Para añadir a esta desdicha, cabe señalar el impacto de la pandemia que, según organismos especializados, ha hecho retroceder los estándares de la educación tres o cuatro años, a pesar de que oficialmente se afirma que se ha logrado, gracias a los esfuerzos combinados, que no se haya perdido ni un año. ¡Mentiras!

Un signo preocupante es la multiplicación de las llamadas «universidades fantasmas» y la proliferación de posgrados de baja calidad que prometen milagros académicos: licenciaturas que se pueden obtener en fines de semana, diplomados express, maestrías múltiples y doctorados poco rigurosos.

Muchos colegas coincidimos en que el desafío de la enseñanza se ha transformado en un esfuerzo ingrato e improductivo, en el que persistimos porque ser maestro es, por encima de todo, un acto de fe.

(ACTUACIONES EN EL LÍMITE DE LA ILEGALIDAD.- Ahora sí que me deleito en utilizar la palabra «límite» o «frontera», términos más maltratados que un cliente desprevenido en los bares de la feria.

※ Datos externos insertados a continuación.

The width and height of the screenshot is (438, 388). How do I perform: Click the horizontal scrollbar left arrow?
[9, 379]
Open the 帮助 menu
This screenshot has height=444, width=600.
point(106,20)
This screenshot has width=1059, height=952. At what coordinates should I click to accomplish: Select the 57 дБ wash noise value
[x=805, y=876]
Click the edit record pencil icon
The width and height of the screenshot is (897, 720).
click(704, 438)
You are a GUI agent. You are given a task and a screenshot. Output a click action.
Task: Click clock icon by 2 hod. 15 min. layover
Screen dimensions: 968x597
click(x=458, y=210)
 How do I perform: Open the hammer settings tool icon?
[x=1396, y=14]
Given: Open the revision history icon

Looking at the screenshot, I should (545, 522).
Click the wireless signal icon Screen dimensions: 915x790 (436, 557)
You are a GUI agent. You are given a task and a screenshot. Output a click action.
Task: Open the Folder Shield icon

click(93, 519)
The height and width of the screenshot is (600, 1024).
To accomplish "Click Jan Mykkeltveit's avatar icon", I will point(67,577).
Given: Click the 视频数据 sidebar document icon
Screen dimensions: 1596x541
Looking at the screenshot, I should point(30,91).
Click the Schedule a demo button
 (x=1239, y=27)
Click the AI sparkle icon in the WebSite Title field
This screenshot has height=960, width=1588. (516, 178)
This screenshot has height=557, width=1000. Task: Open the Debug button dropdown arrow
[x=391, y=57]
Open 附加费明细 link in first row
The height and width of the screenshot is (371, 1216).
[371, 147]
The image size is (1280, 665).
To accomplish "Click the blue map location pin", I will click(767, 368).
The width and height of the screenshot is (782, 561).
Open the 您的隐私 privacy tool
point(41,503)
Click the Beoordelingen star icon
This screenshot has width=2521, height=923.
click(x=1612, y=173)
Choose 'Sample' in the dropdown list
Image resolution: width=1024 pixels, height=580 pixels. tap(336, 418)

Aquellas acciones malas que parecen buenas a largo plazo tienden a mostrar su inconsistencia y a menudo resultan contraproducentes. Con razón se ha dicho que es más valiosa la libertad de un inocente que el encarcelamiento de un culpable. Nuestro bloque de constitucionalidad comprende un catálogo mínimo de derechos fundamentales que se deben respetar a toda costa. No es legal que, en nombre de la prevención, se detenga a menores o adultos bajo la presunción de culpabilidad.)